Ensuring platform security is crucial. Whether you’re developing a composite application for the AppExchange, creating integrations with open authentication (OAuth), or simply connecting Salesforce with an internal system/platform, it can raise concerns for your security team. However, the Salesforce Crypto class is designed to alleviate these concerns.
We incorporate Salesforce encryption/decryption logic regularly in many of our applications. For instance, our Currency Management Application facilitates communication between the client Salesforce organization, our company Salesforce organization, and our interactiveties.com web servers. To ensure seamless and secure inter-platform communication, we include encrypted keys in our request/response logic. This approach allows us to verify data integrity and prevent unauthorized or malicious activities.

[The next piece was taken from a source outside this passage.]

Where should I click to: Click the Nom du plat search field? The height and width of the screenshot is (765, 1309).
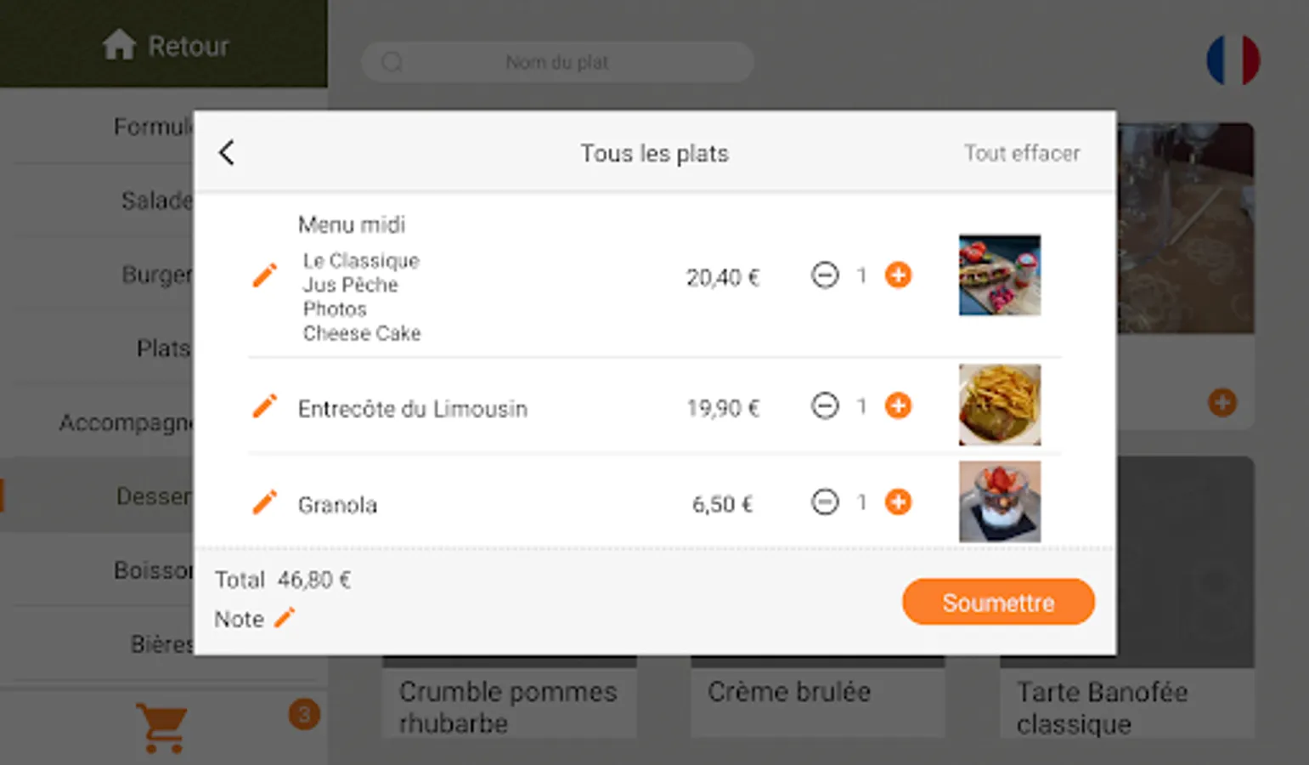556,62
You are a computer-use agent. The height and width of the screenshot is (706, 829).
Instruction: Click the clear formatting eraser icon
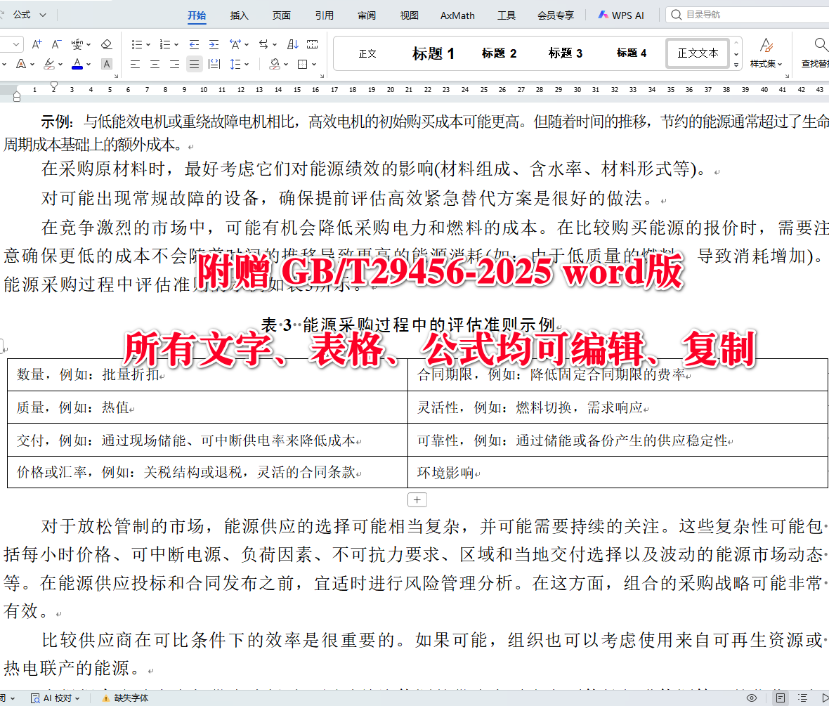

The purpose of this post is to acquaint you with the Crypto class and equip you with the information necessary to leverage its capabilities. This knowledge can be valuable as you continue building on the platform.
/*
Created by: Greg Hacic
Last Update: 9 February 2017 by Greg Hacic
Questions?: greg@interactiveties.com
Notes:
- methods for encrypting Strings and decrypting ciphers using Advanced Encryption Standard (AES) keys
- currently supported algorithms: AES128, AES192 and AES256
*/
public class encryptionCodeShare() {
private String dataToBeEncrypted = 'This is a long string that we encrypt using Advanced Encryption Standards'; //string to be encrypted
private Blob dataToBeEncryptedAsBlob = Blob.valueOf(dataToBeEncrypted); //converts the string to a blob
private Blob crypto128Key = Crypto.generateAesKey(128); //Salesforce generated 128 bit AES key
private String string192Key = 'ro7jW2ndy2Z/1SBpT5aLEbDiP1nPKKLa'; //Base64-encoded string representation of a private 192 bit AES key which was generated outside of Salesforce > for demonstration purposes only - you should not hardcode this key in your Apex code
private String stringIV = '01234567Xgfedcba'; //string representation of 128 bit initialization vector
private Blob crypto192Key = EncodingUtil.base64Decode(string192Key); //converts the Base64-encoded string192Key String to a Blob representing its normal form
private Blob iv = Blob.valueOf(stringIV); //initialization vector - an arbitrary string that can be used along with a secret key for data encryption
//encryption using AES128, Salesforce generated private key and initialization vector
public Blob encrypt128() {
Blob returnCipher = Crypto.encryptWithManagedIV('AES128', crypto128Key, dataToBeEncryptedAsBlob); //encrypts the Blob using the AES128 algorithm and 128 bit private key
return returnCipher; //return the Blob
}
//decryption using AES128, Salesforce generated private key and initialization vector
public String decrypt128() {
Blob encryptedCipher = encrypt128(); //encrypt the dataToBeEncrypted string
Blob decryptedCipher = Crypto.decryptWithManagedIV('AES128', crypto128Key, encryptedCipher); //decrypt the cipher using the AES128 algorithm and 128 bit private key
return decryptedCipher.toString(); //convert the blob to a string and return
}
//encryption using AES192, externally generated private key and initialization vector
public Blob encrypt192() {
Blob returnCipher = Crypto.encrypt('AES192', crypto192Key, iv, dataToBeEncryptedAsBlob); //encrypts the Blob using the AES192 algorithm, 192 bit private key and initialization vector
return returnCipher; //return the Blob
}
//decryption using AES192, externally generated private key and initialization vector
public String decrypt192() {
Blob encryptedCipher = encrypt192(); //encrypt the dataToBeEncrypted string
Blob decryptedCipher = Crypto.decrypt('AES192', crypto192Key, iv, encryptedCipher); //decrypt the cipher using the AES192 algorithm, 192 bit private key and initialization vector
return decryptedCipher.toString(); //convert the blob to a string and return
}
}
The example demonstrates two approaches to utilize a private key. The AES128 methods involve Salesforce generating both the private key and initialization vector. In contrast, the AES192 methods involve using a private key generated externally to Salesforce. It’s important to note that private keys generated outside of Salesforce should not be stored in the Apex class, as shown above. Instead, employ a custom setting or an alternative method to access the private key.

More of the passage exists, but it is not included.